<<<<
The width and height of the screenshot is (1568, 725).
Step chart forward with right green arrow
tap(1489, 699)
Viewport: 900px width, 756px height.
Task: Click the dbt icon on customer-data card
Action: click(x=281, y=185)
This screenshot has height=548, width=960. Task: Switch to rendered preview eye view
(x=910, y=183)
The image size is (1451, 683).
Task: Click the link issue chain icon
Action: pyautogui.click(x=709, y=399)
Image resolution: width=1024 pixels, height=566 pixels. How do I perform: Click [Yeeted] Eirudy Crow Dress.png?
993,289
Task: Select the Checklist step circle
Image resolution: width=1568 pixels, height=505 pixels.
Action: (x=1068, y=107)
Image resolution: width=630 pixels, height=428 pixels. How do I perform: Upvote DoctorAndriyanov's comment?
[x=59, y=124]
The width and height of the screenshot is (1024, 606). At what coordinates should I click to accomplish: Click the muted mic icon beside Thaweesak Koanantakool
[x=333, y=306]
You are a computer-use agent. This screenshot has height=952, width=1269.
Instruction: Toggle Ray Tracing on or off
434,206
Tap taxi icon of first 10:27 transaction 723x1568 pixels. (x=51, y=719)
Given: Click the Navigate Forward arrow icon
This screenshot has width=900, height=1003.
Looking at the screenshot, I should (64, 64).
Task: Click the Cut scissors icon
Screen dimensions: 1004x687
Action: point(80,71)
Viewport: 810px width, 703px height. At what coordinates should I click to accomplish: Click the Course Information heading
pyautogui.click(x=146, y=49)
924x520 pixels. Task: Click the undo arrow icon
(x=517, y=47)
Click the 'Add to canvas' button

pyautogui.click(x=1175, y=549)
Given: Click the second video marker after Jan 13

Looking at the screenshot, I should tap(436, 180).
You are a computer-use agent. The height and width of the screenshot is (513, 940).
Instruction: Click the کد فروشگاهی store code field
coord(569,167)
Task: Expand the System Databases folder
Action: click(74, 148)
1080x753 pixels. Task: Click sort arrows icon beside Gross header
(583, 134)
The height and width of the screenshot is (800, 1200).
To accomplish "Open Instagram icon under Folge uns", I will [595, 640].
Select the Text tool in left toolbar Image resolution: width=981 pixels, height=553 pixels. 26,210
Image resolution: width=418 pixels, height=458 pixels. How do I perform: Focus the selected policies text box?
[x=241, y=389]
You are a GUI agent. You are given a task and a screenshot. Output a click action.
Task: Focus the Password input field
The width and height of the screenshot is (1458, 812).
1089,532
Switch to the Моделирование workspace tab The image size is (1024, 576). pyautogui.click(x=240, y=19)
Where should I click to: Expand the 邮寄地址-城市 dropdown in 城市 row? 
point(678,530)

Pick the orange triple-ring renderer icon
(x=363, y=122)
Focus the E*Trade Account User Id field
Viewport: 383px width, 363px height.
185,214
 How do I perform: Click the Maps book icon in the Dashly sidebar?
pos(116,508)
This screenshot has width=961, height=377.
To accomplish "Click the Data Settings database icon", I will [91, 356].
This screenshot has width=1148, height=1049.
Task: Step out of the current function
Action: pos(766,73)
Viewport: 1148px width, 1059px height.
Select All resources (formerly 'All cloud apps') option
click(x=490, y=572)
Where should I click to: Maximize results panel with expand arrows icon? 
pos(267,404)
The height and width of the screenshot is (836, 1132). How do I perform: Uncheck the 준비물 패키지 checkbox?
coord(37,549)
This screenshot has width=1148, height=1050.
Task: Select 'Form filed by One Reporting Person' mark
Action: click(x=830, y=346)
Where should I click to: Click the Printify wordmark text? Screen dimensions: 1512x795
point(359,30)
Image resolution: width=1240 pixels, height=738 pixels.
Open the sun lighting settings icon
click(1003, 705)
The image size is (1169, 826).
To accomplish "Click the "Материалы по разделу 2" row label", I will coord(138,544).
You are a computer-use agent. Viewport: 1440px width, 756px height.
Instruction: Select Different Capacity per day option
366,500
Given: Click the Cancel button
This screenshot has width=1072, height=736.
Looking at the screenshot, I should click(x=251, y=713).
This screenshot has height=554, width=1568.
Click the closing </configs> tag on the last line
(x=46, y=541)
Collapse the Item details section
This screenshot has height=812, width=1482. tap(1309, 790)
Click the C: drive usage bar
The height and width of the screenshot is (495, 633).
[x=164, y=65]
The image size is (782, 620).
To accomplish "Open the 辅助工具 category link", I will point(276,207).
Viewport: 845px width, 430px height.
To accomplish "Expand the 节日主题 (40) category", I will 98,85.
>>>>
Aim of the exercise:
For this exercise, please output exactly the lines above starting at the line with "924x520 pixels. Task: Click" and ending at the line with "Select the Text", ends included.

Reply:
924x520 pixels. Task: Click the undo arrow icon
(x=517, y=47)
Click the 'Add to canvas' button

pyautogui.click(x=1175, y=549)
Given: Click the second video marker after Jan 13

Looking at the screenshot, I should tap(436, 180).
You are a computer-use agent. The height and width of the screenshot is (513, 940).
Instruction: Click the کد فروشگاهی store code field
coord(569,167)
Task: Expand the System Databases folder
Action: click(74, 148)
1080x753 pixels. Task: Click sort arrows icon beside Gross header
(583, 134)
The height and width of the screenshot is (800, 1200).
To accomplish "Open Instagram icon under Folge uns", I will [595, 640].
Select the Text tool in left toolbar Image resolution: width=981 pixels, height=553 pixels. 26,210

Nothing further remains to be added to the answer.